Anthony Gose:Future 5 Tool Player?

Last year, when the Toronto Blue Jays traded first-baseman, Brett Wallace, to the Houston Astros for outfielder, Anthony Gose, many wondered what the Blue Jays received. While Gose was described as a solid outfielder with a high-quality arm, excellent range, and ridiculous speed, many questioned if he could hit for average and if he could hit for power.
In his first full season in Toronto’s system he has answered the power question, by increasing his home run total for the third straight year; in fact, this season he has already hit 11 home runs, the latest coming last night. To go along with his 11 homers he has also hit 17 doubles and 6 triples for the New Hampshire Fisher Cats. Unfortunately, his average, however, has remained around the .250 mark, comparable to the rest of his career in the minor leagues.

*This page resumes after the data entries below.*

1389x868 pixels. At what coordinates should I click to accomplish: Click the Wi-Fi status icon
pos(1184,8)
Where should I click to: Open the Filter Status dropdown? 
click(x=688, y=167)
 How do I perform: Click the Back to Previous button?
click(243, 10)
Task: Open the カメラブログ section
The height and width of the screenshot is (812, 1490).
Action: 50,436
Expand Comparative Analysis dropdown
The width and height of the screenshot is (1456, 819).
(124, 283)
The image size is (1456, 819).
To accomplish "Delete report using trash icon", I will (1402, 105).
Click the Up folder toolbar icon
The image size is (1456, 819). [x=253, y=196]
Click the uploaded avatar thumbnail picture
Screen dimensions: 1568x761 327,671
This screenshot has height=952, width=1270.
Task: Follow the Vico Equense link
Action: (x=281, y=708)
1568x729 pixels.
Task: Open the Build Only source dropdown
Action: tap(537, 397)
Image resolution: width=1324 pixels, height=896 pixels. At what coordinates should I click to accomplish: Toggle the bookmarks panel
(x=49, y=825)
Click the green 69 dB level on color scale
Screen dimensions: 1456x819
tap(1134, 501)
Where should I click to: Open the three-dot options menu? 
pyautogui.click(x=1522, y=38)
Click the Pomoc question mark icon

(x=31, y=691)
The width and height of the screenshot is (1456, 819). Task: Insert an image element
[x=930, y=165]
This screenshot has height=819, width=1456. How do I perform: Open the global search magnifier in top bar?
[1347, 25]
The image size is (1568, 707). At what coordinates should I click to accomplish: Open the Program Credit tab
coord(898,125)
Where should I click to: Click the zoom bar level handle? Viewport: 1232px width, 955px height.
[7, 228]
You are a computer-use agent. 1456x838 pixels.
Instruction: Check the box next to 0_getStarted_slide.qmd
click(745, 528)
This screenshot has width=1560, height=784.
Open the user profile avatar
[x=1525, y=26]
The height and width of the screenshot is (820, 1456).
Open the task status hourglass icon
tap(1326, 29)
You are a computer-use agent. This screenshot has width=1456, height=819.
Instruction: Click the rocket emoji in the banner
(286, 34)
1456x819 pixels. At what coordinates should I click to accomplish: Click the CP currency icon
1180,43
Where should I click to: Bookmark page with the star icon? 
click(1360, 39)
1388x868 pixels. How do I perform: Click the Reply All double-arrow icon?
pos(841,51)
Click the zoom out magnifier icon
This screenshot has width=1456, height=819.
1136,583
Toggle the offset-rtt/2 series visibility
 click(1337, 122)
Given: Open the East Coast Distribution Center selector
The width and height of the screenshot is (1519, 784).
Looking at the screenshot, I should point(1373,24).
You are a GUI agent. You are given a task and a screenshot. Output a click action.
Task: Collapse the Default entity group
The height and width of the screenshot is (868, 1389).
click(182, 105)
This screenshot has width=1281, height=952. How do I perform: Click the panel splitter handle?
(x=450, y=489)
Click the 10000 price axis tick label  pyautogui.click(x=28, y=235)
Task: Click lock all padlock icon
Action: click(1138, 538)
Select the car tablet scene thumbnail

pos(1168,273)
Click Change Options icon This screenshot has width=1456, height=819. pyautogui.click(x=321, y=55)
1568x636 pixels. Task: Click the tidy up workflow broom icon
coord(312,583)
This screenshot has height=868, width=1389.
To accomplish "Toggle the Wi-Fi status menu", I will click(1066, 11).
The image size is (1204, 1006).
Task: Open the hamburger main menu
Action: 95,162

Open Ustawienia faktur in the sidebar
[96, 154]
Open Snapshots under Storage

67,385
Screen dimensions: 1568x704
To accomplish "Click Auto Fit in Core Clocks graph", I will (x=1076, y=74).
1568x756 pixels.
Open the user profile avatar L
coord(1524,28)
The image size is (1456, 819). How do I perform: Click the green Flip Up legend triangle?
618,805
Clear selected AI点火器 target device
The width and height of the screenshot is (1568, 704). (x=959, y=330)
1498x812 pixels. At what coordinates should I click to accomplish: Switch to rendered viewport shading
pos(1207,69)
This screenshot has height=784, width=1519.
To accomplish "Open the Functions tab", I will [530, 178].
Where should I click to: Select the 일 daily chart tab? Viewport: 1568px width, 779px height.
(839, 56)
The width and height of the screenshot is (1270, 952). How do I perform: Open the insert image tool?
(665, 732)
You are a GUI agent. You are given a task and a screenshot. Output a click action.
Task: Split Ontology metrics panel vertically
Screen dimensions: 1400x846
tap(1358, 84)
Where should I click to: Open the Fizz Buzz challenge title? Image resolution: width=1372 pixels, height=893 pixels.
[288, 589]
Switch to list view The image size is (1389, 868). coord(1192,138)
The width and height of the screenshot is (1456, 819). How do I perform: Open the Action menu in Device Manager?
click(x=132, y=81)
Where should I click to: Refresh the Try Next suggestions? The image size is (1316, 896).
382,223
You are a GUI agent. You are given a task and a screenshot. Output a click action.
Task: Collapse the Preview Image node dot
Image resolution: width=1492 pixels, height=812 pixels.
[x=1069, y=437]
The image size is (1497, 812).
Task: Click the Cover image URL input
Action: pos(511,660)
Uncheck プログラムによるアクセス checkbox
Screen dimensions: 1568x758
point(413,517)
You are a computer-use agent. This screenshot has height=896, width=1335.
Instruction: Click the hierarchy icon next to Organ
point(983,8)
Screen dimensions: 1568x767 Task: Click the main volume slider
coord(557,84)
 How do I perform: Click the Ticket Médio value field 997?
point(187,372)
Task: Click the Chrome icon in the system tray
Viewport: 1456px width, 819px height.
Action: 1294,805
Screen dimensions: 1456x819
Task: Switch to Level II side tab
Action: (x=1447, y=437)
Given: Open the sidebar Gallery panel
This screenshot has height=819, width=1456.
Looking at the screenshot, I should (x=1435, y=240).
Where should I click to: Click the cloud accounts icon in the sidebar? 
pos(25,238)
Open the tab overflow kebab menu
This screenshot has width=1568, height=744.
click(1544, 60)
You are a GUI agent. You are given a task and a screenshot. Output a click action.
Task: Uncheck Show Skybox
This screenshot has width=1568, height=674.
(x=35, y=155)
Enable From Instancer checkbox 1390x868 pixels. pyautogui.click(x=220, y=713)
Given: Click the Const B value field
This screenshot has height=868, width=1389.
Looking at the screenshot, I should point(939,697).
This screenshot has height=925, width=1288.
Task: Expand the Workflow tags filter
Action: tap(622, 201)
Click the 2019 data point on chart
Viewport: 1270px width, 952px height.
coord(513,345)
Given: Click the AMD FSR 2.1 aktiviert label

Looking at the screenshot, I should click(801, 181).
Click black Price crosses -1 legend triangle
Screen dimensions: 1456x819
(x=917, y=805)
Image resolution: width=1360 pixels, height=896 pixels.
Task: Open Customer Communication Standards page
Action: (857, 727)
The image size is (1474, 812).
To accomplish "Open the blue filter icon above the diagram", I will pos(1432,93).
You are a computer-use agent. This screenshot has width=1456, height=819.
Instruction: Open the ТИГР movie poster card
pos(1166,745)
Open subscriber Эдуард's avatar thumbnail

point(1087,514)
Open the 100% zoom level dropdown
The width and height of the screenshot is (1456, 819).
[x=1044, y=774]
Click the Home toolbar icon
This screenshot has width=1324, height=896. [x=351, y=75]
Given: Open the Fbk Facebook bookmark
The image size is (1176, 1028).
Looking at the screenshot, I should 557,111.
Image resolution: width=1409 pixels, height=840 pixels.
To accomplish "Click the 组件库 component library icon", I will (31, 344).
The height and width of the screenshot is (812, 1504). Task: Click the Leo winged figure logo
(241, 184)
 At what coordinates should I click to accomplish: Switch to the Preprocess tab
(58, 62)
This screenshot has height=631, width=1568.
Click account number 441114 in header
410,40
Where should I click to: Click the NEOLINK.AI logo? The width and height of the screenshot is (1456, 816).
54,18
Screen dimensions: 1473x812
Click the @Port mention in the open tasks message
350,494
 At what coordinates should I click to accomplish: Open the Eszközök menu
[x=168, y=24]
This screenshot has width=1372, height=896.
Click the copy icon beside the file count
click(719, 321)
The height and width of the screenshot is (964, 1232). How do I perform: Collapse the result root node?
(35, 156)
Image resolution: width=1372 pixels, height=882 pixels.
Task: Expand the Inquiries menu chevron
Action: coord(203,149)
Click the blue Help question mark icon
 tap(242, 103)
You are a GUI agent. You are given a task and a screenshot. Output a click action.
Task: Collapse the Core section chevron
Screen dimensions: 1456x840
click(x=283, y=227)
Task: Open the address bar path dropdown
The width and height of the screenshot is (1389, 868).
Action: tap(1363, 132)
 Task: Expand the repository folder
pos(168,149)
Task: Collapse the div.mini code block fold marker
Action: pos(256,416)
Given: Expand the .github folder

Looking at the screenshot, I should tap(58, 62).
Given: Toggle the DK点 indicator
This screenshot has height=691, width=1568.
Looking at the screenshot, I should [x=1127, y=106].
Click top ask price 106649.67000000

Making up for his inconsistency at the plate, is his consistency in the field. His fielding has been phenomenal in 2011, committing only 2 errors in 258 chances, giving him a .992 fielding percentage. 9-time gold glove award winner Torii Hunter has a .993 career fielding percentage, only one thousandth of a percent better than the 20 year old prospect.
While Anthony Gose takes a lot of walks (55 so far), he strikes out more than double that amount by doing so 113 times, which is almost 25% of his plate appearances. When Gose doesn’t strike out and he puts the ball in play, he is batting .335, nearly 80 points higher than his regular average. This average is much higher due to his incredible speed, as he is able to beat out plenty of grounders, and reach base via infield hits.
Another stat that makes him such a useful player is his on base percentage which currently stands at .355. What makes him an even bigger threat is that when he does get on base, his speed becomes one of his greatest assets. Gose has already surpassed all expectations by stealing 50 bases in 65 attempts this season. To make this even more impressive, he has stolen 50 bases, yet has only had the opportunity to steal152 times, thus indicating that he is stealing a base almost a third of the time.
While his speed is a huge advantage for Gose, the young player still needs to focus on when to run and when not to. Members from the Blue Jays’ organization have announced that if he does not improve his base running IQ, he will not be in the majors anytime soon. That being said, if he does improve in that category then there is no doubt that he will be able to lead the league in the future in stolen bases. In fact, he is currently on pace to lead his league in stolen bases for the third straight year.
If Gose does improve his wild swinging ways, and continues his growth in power numbers, and works on learning the right opportunity to steal, then there is no question that by the time he makes it to the Majors, people will be mentioning 5-tools next to Anthony Gose’s name.